• [Input records]:
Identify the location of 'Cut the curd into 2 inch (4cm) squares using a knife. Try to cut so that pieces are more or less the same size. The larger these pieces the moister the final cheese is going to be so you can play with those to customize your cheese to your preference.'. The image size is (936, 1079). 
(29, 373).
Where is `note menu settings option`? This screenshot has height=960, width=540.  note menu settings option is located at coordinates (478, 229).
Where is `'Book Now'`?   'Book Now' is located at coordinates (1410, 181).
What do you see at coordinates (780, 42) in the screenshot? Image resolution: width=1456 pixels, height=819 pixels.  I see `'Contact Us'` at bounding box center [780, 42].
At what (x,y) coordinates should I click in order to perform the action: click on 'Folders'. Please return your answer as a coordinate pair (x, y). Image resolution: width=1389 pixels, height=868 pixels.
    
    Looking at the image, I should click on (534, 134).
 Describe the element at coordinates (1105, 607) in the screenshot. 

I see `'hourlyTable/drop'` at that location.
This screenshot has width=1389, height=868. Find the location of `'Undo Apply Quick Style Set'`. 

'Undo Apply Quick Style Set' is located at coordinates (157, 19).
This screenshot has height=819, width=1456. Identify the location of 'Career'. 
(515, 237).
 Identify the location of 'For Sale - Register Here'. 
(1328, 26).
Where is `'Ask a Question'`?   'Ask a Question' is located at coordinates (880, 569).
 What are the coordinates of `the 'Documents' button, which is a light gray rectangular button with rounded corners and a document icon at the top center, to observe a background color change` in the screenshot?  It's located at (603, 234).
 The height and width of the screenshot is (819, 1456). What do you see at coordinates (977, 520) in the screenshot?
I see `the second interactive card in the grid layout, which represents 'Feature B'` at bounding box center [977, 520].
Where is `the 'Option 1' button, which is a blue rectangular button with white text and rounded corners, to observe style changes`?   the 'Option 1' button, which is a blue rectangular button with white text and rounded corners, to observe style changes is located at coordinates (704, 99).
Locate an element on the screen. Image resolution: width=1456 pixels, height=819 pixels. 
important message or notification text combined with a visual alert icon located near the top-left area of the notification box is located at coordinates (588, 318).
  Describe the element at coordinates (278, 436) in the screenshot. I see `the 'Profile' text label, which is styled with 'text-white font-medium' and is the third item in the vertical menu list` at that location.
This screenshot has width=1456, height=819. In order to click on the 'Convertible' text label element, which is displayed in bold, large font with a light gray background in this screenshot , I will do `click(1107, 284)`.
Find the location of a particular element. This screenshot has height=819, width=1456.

• [Requirement]:
Convert every line of the material above into a JSON list of strings, one string per line, leaving out blank lines.

• [Result]:
[
  "Identify the location of 'Cut the curd into 2 inch (4cm) squares using a knife. Try to cut so that pieces are more or less the same size. The larger these pieces the moister the final cheese is going to be so you can play with those to customize your cheese to your preference.'. The image size is (936, 1079). ",
  "(29, 373).",
  "Where is `note menu settings option`? This screenshot has height=960, width=540.  note menu settings option is located at coordinates (478, 229).",
  "Where is `'Book Now'`?   'Book Now' is located at coordinates (1410, 181).",
  "What do you see at coordinates (780, 42) in the screenshot? Image resolution: width=1456 pixels, height=819 pixels.  I see `'Contact Us'` at bounding box center [780, 42].",
  "At what (x,y) coordinates should I click in order to perform the action: click on 'Folders'. Please return your answer as a coordinate pair (x, y). Image resolution: width=1389 pixels, height=868 pixels.",
  "    Looking at the image, I should click on (534, 134).",
  " Describe the element at coordinates (1105, 607) in the screenshot. ",
  "I see `'hourlyTable/drop'` at that location.",
  "This screenshot has width=1389, height=868. Find the location of `'Undo Apply Quick Style Set'`. ",
  "'Undo Apply Quick Style Set' is located at coordinates (157, 19).",
  "This screenshot has height=819, width=1456. Identify the location of 'Career'. ",
  "(515, 237).",
  " Identify the location of 'For Sale - Register Here'. ",
  "(1328, 26).",
  "Where is `'Ask a Question'`?   'Ask a Question' is located at coordinates (880, 569).",
  " What are the coordinates of `the 'Documents' button, which is a light gray rectangular button with rounded corners and a document icon at the top center, to observe a background color change` in the screenshot?  It's located at (603, 234).",
  " The height and width of the screenshot is (819, 1456). What do you see at coordinates (977, 520) in the screenshot?",
  "I see `the second interactive card in the grid layout, which represents 'Feature B'` at bounding box center [977, 520].",
  "Where is `the 'Option 1' button, which is a blue rectangular button with white text and rounded corners, to observe style changes`?   the 'Option 1' button, which is a blue rectangular button with white text and rounded corners, to observe style changes is located at coordinates (704, 99).",
  "Locate an element on the screen. Image resolution: width=1456 pixels, height=819 pixels. ",
  "important message or notification text combined with a visual alert icon located near the top-left area of the notification box is located at coordinates (588, 318).",
  "  Describe the element at coordinates (278, 436) in the screenshot. I see `the 'Profile' text label, which is styled with 'text-white font-medium' and is the third item in the vertical menu list` at that location.",
  "This screenshot has width=1456, height=819. In order to click on the 'Convertible' text label element, which is displayed in bold, large font with a light gray background in this screenshot , I will do `click(1107, 284)`.",
  "Find the location of a particular element. This screenshot has height=819, width=1456."
]